Plans for Lessons and Life

By Rita Woods, LMT

Last month, we discussed writing learning objectives. This month, we will use those objectives to write lesson plans and student evaluations. A lesson plan is a detailed plan on how you plan to present the material. A lesson plan is the blueprint used to achieve your objectives.

Lesson plans can be adapted to any environment or subject. While in school, I often used the same format as a learning tool. I also used this format for achieving corporate goals. With a little creativity, you easily can put them to good use in several areas of your life.

Lesson plans can be simplified by seeing them as consisting of only two parts. The first part is the instructor activity. The second part is the student activity. Depending on your requirements, you can make them simple or elaborate. Remember, they function as a blueprint to achieve your goals. They keep you focused on the material to be covered and usually provide the method of presentation. This is particularly important if you are preparing a continuing education program.

Creating a Lesson Plan

Take a piece of paper and draw a line right down the middle. At the top of the first column, write "Instructor Activity." At the top of the second column, write "Student Activity."

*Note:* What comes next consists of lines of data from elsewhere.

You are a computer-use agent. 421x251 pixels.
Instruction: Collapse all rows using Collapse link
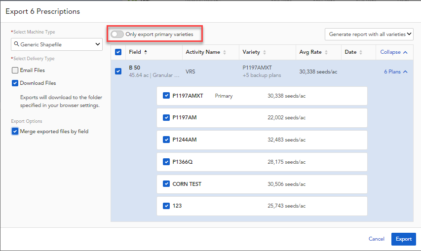[x=393, y=52]
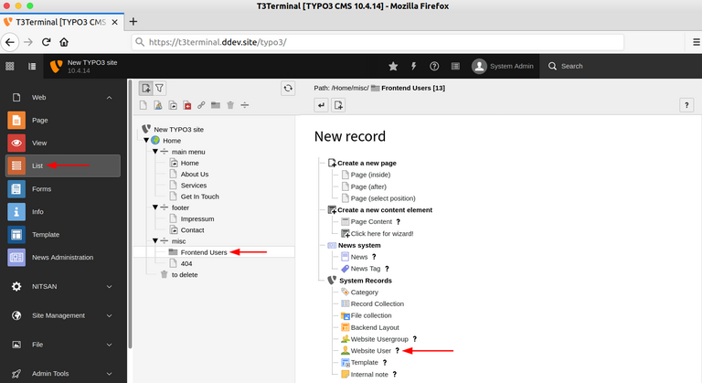Collapse the Home tree node
Image resolution: width=702 pixels, height=383 pixels.
point(146,140)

Write your objective at the top of the instructor activity column. Let's say your objective is: "The student will be able to demonstrate four basic massage strokes." You have two hours allotted for this objective. Divide your time accordingly. For example, allow 30 minutes for your introduction and demonstration and the remaining time for student practice. Your lesson plan would look similar to this:

Instructor Activity:

Objective: The student will be able to demonstrate four basic massage strokes and understand their primary use.
8:00-8:30: Introduce through lecture and demonstration: petrissage, effleurage, tapotement and compression.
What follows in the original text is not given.